• [Extract provided]:
__________

You are more than your bloat


I recently had to fill in a consultation on my GP's website due to having prolonged and irregular periods. My periods are problematic at the best of times and have been for a while. The longest I will be on my period for is three weeks, and the shortest is ten days (not fun). At times, it feels as though I spend more time on my period than off it, and then when I am off it, it's as though my body is preparing for it. I complain every day about either feeling bloated or having an achy stomach (it's only ever dull cramps), and for the past week or so, my boobs have been tender, sore, and swollen (apologies for TMI, and no, I am not pregnant).


I wasn't overly anxious about my periods hence taking almost six months to do anything about them - Yet as soon as I was on the phone with a doctor, I became more and more anxious just in case something was wrong and it was my fault for leaving it so long. After being put on hold, my stress and anxiety only got progressively worse - Something that only increased when I finally got through to another doctor who was using words like "concerning" and "examination"!


Fortunately, I've now had my appointment and have been prescribed antibiotics for a breast infection (It's about as fun as it sounds). I'm booked in for blood tests to check that everything is okay and rule out anything serious. The logical part of my brain knows that everything is more than likely to be okay and that I just need to go on a self-healing journey where I drink ginger tea and sync my cycle with the moon (I'm only half-joking). However, after a long evening to stew over the word, "concerned" - I allowed myself some time to have a little cry for crying is my forte, but also - Clinical lingo is scary.



It's made me realise that we're not aware of our vulnerability and fragility until we begin to question it. When it comes to worrying about our health, we understand that the mundane day-to-day things we fret about are seemingly insignificant. Thankfully, this has helped me to see just how much time I waste being frustrated with my body when it becomes bloated and how fearful I am of weight gain (even writing that down feels ridiculous but, it's true).

__________

• [Data section]:
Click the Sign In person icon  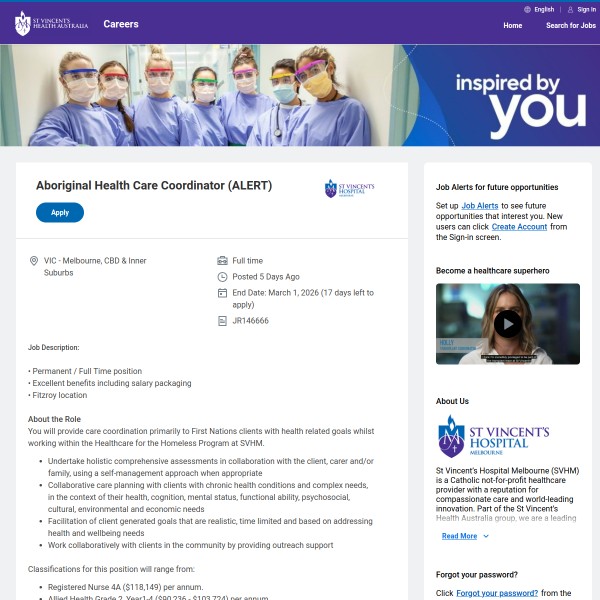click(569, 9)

__________

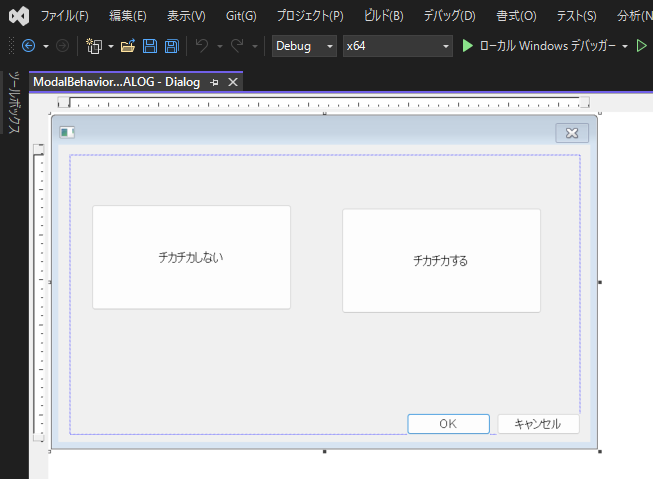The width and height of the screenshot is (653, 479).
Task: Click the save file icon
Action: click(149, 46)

__________

• [Problems and tasks]:
a) In the post about irregular periods, what did the writer's appointment lead to a prescription of antibiotics for?
b) Reproduce the post about irregular periods between "Fortunately, I've now" and "lingo is scary.", inclusive.

• [Solutions per task]:
a) A breast infection.

b)
Fortunately, I've now had my appointment and have been prescribed antibiotics for a breast infection (It's about as fun as it sounds). I'm booked in for blood tests to check that everything is okay and rule out anything serious. The logical part of my brain knows that everything is more than likely to be okay and that I just need to go on a self-healing journey where I drink ginger tea and sync my cycle with the moon (I'm only half-joking). However, after a long evening to stew over the word, "concerned" - I allowed myself some time to have a little cry for crying is my forte, but also - Clinical lingo is scary.